I agree, freezer burned, just toss it. Not only is a big chunk of it dried out/burnt it has taken on the taste of the freezer/refrigerator over that time. Not worth it.  

That being said I do wrap up small meat leftovers and throw them in the freezer and use them for chili or something similar. Try not to let them go more than a week or so.


----------



## jennyema

strmanglr scott said:


> I agree, freezer burned, just toss it. Not only is a big chunk of it dried out/burnt it has taken on the taste of the freezer/refrigerator over that time. Not worth it. .




I agree with this and Chief.

Freezer burned meat has a distinct "off" taste to me.


----------



## Kayelle

Your story gave me a much need grin *Chief.*.thank you.


 Unless the freezer burn can be removed I'd chuck it too, but we don't have any woods in these parts, and no dog either. 
I'd certainly eat it if I had to, but not by choice.


----------



## taxlady

Thanks for all the replies. It makes sense that if air got into the package to freezer burn the meat, that freezer smells would get in too.


----------



## Kevin86

If it’s super bad pitch it, little spots pick out of hamburger etc. Growing up we often had stuff with freezer burn obviously it’s not as prime as fresh. But try extra broth or a can of tomatoes, etc while it cooks and do it lower and slower hot and fast won’t help. Go heavy handed with onion, garlic, herbs even a jalapeño or something. Even marinate it if you want. Get your flavour package and bouquet to be pronounced help it out it’s limping give it a boost. 

If you just grill or cook it your going to notice it more but put in the effort it comes back to you. Use it in a chilli or something it’s not the end of the world. 

If it’s chicken same thing you can even boil it in broth and do a nice mushroom sauce or something but just give it a hand


----------



## Farmer Jon

I have had great success using freezer burned chicken to make soup and stock. Usually only the skin is freezer burned so I remove that and the rest is good.


----------



## Just Cooking

Interesting, to me, is that since I started vacuum packing freezer items about 20 years ago, I've not had any freezer burned meat or anything else..

I swear by vacuum packing..

Ross


----------



## Chief Longwind Of The North

Vacuum packing removes the air from the food.  It doesn't have the chance to  out, and oxidize.  This keeps the food fresh, and prevents foul flavors as hydrogen and oxygen can't react with the fats, and other food substances.  It also keeps the food from absorbing odors from your freezer.  Vacuum packing definitely helps, if you get all of the air out, and a good seal.

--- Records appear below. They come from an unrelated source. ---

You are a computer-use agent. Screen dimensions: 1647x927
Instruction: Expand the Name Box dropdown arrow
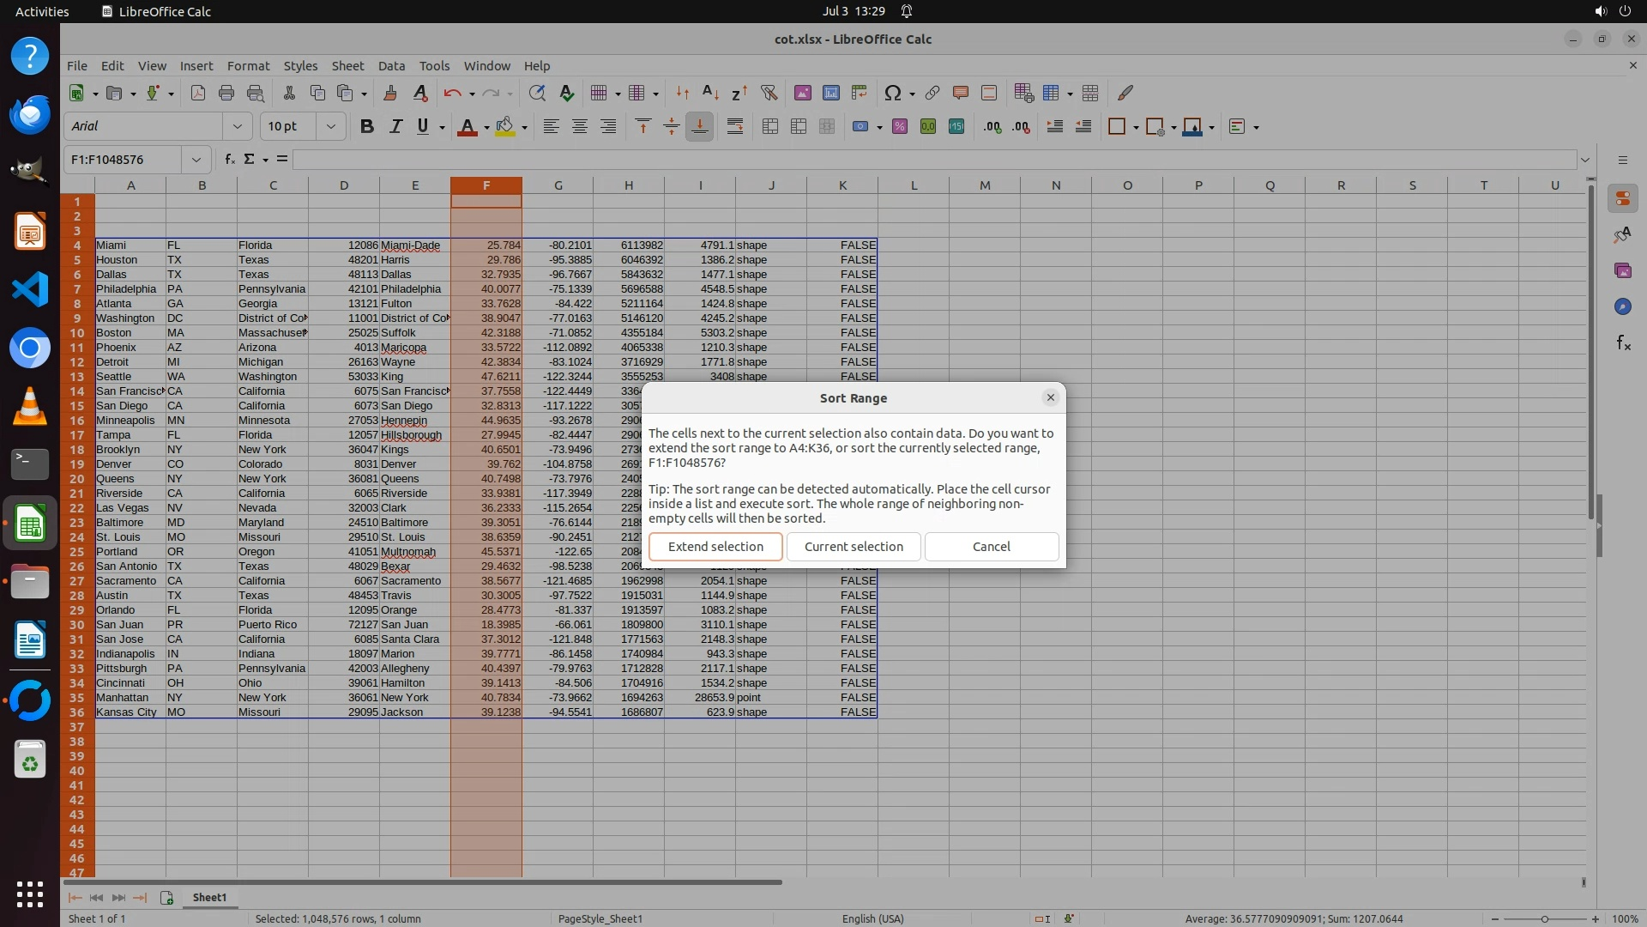[x=196, y=160]
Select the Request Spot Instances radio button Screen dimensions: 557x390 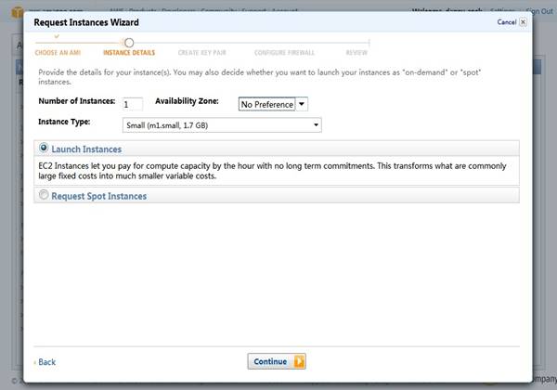(44, 196)
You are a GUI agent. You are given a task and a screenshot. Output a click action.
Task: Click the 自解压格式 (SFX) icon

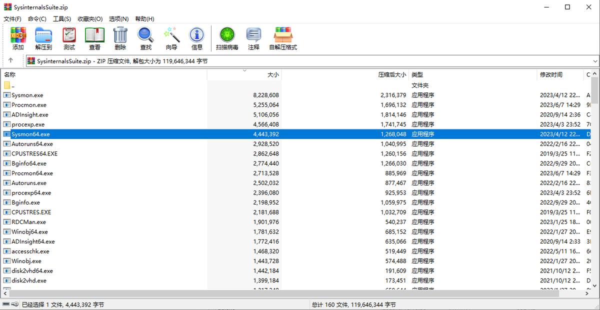[x=283, y=38]
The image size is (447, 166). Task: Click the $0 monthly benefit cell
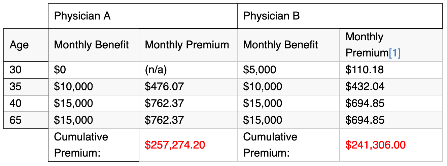[94, 70]
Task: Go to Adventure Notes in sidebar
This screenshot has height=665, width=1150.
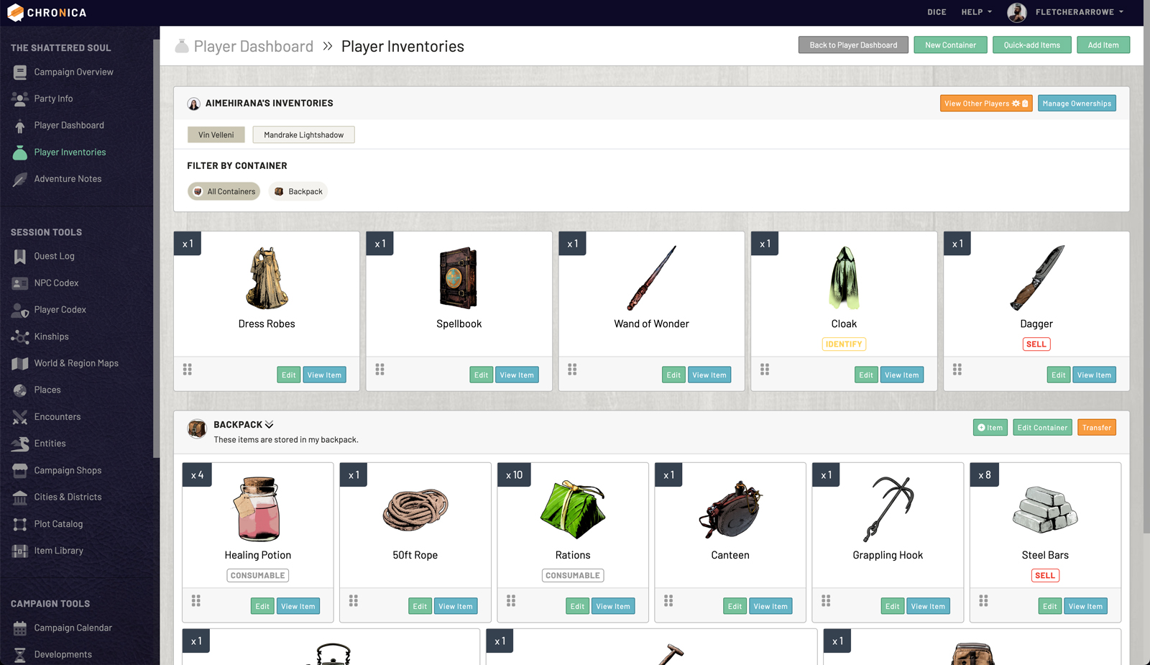Action: tap(68, 179)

Seeeeeya; Chief Longwind of the North


----------



## Farmer Jon

I changed processors for my beef and pork. They vac seal. But my poultry processor does not. This year I repackaged and vac sealed everything myself. I swear by it.


----------



## Termy

B.H. (before hijack)

The deal is not hard to figure out. If it is only the meat that is burned, remove it and proceed. As it thaws the smell will tell. Take a small strip from near the bone, run the water hot and put it under it for a couple seconds. Then the smell will tell for real. 

Should you want to use some that are iffy I suggest you proceed as following: 

Use salt now, before the broiling or whatever it i doing in the oven. 

Lengthen the time you roast it. I roast until the edges get brown, then let it go and then it is water time. In this case I would roast until it is much darker. I mean could get into the Panthers or something territory here. THAT will turn all that nasty stuff on there to ash. 

At that point, maybe take it out and take a brush to it, but I am not so sure that would be necessary. 

And one little thing, you'll agree - DO NOT mix this with good beef or beef parts. Make a batch with all this, do as thou wilt, freeze etc. etc. etc. (King of Siam here) 

Freeze it in a good container. Don't let it get burned now ! Defeats the whole idea. But later you can really compare them. 

T


----------